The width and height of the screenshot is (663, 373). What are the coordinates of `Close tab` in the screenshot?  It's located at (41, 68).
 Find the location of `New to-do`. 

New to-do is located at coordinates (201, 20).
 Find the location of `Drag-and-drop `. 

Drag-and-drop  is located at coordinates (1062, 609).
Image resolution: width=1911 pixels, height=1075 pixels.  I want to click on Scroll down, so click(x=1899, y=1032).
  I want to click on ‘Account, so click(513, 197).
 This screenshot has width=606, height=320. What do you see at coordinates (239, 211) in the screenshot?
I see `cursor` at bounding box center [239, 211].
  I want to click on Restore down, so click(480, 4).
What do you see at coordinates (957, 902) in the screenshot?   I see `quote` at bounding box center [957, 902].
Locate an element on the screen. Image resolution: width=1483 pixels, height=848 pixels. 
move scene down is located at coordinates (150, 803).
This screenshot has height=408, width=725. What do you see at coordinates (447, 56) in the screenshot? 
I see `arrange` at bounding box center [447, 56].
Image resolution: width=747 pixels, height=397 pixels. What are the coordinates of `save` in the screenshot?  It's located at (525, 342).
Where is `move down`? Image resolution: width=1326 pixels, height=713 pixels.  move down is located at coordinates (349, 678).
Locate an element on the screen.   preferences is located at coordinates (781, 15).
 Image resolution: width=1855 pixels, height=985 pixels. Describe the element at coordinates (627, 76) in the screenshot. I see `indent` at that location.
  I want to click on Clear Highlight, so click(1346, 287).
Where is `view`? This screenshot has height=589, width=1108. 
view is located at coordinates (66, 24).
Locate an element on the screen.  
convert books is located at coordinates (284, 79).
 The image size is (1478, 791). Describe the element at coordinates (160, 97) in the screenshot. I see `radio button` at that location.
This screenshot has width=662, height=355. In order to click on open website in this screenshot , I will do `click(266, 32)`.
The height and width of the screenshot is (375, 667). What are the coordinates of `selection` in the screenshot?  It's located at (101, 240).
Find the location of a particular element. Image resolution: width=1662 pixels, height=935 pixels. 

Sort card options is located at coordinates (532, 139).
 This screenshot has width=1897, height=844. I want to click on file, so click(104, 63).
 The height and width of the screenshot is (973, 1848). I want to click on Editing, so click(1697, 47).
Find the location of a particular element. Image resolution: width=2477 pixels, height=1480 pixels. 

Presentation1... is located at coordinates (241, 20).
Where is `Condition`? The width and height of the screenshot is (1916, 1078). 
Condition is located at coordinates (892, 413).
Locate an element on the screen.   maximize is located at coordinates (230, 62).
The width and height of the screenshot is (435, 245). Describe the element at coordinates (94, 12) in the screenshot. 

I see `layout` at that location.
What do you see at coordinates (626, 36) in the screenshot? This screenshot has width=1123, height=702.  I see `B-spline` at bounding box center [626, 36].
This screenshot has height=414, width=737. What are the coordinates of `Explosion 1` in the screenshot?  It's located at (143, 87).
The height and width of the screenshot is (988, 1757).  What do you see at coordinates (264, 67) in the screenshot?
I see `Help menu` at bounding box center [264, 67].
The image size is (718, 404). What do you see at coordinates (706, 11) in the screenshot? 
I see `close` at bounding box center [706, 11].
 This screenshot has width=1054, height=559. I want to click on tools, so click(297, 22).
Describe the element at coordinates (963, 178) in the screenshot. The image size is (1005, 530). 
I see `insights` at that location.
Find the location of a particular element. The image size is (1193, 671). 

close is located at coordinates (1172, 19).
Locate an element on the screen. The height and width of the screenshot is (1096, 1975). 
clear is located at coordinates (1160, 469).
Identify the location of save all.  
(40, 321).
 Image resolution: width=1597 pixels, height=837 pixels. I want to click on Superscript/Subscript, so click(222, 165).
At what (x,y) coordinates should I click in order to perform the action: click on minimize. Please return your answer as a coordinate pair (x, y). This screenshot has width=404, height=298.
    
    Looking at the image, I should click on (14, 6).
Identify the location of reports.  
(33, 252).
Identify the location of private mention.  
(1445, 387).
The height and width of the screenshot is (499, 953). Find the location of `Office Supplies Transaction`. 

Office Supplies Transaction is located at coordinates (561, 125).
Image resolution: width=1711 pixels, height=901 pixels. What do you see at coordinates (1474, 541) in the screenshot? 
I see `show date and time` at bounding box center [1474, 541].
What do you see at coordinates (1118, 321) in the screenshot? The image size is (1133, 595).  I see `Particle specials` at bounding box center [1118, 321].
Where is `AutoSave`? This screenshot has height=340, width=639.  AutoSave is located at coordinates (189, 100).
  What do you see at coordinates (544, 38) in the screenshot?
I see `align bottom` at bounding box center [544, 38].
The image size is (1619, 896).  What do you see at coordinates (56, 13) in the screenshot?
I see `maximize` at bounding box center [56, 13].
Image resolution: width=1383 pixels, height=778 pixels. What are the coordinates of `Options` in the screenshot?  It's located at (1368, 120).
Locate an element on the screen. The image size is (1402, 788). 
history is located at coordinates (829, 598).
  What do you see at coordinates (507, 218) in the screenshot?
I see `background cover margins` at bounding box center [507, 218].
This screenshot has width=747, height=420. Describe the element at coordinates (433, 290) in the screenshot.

****

▶ [SHORT PROBLEM]: List every line in the entries above that contains the word "Supplies", matching its case exactly.

▶ [WRITTEN ANSWER]:
The height and width of the screenshot is (499, 953). Find the location of `Office Supplies Transaction`. 
Office Supplies Transaction is located at coordinates (561, 125).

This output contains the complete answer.